Provided records >>
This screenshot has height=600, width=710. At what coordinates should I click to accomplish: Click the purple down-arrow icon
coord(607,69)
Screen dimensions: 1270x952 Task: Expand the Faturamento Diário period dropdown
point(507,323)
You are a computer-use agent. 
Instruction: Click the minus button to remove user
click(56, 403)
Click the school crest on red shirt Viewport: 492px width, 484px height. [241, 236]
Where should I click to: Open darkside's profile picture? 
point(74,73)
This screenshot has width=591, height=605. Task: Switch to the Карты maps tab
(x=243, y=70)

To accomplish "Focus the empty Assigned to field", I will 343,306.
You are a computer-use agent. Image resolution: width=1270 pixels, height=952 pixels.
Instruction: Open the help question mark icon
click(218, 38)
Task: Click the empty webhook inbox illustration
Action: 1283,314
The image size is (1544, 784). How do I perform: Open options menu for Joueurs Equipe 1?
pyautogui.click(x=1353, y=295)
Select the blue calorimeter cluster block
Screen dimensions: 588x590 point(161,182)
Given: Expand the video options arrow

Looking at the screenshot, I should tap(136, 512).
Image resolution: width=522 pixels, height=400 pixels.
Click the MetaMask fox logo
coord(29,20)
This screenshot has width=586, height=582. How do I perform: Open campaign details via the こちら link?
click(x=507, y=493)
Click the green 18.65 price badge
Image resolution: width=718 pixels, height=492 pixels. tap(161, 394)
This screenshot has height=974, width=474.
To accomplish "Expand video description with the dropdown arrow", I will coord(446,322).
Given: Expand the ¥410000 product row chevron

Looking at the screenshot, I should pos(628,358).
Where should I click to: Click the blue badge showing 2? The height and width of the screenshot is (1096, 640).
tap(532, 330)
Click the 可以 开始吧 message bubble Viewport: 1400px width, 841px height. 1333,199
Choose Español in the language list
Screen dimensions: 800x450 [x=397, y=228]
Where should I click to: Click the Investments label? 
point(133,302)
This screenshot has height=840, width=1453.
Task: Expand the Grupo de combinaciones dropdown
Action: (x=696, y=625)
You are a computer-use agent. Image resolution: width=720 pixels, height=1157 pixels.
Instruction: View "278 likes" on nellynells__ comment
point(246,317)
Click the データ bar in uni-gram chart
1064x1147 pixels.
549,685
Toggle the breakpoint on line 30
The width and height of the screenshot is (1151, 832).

Task to complete >> Copy the data from its first line through the line containing "pyautogui.click(x=1353, y=295)", both ends included, reproducing each line exactly.

Expected answer >>
This screenshot has height=600, width=710. At what coordinates should I click to accomplish: Click the purple down-arrow icon
coord(607,69)
Screen dimensions: 1270x952 Task: Expand the Faturamento Diário period dropdown
point(507,323)
You are a computer-use agent. 
Instruction: Click the minus button to remove user
click(56, 403)
Click the school crest on red shirt Viewport: 492px width, 484px height. [241, 236]
Where should I click to: Open darkside's profile picture? 
point(74,73)
This screenshot has width=591, height=605. Task: Switch to the Карты maps tab
(x=243, y=70)

To accomplish "Focus the empty Assigned to field", I will 343,306.
You are a computer-use agent. Image resolution: width=1270 pixels, height=952 pixels.
Instruction: Open the help question mark icon
click(218, 38)
Task: Click the empty webhook inbox illustration
Action: 1283,314
The image size is (1544, 784). How do I perform: Open options menu for Joueurs Equipe 1?
pyautogui.click(x=1353, y=295)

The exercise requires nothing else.